The Converging Anxieties
When Orion was invited into NorthRidge Survey Group, a nationwide land surveying firm with 2,400 employees across 23 states, the request sounded simple: "Help us figure out AI."
Beneath that request sat two converging anxieties, each owned by different people.
The Executive View
Marcus Chen, NorthRidge's CEO, felt a growing fear of being left behind—not through sudden disruption, but through gradual drift into irrelevance. Competitors were talking about AI-enabled efficiency. Clients expected faster turnaround, more consistency, and clearer accountability.
"We have revenue, customers, and a strong brand. But I can feel relevance becoming fragile."
Marcus brought in Sarah Williams, the CFO, who shared his concern but added her own: "Everyone wants to talk about AI, but nobody can tell me what it costs or when we'll see returns."
The Technology View
Inside the organization, Lisa Tran, VP of Technology, knew AI was already entering the business—informally and inconsistently.

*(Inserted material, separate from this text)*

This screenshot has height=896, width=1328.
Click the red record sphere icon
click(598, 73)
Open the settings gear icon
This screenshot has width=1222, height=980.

A handful of employees were using ChatGPT to clean up reports, summarize regulations, or draft client communications. None of this was coordinated. None of it was governed. Sensitive data was being handled outside approved systems, and there was no audit trail if something went wrong.
"We're not behind on AI. We're exposed."
Lisa needed governance, but she also needed something to govern toward—a clear picture of where AI should be applied.
The Operations View
David Martinez, VP of Operations, felt the daily pain most acutely. His teams were stretched thin, quality was inconsistent across regions, and clients were demanding faster delivery.
"My people are already using AI tools on their phones to get work done faster. I can't tell them to stop—I need to give them something better."
David didn't want a strategy deck. He wanted relief.
The Moment of Truth
NorthRidge didn't feel behind. They felt exposed—caught between executive pressure for AI ROI, technology risk from shadow adoption, and operational teams already experimenting without guidance.
When Rachel Torres from Orion reached out to Lisa with a different kind of message—not promising transformation, but offering to help NorthRidge figure out where intelligence actually mattered—Lisa forwarded it to Marcus.
That email led to a call. That call led to a pitch meeting. And that meeting changed how NorthRidge thought about AI.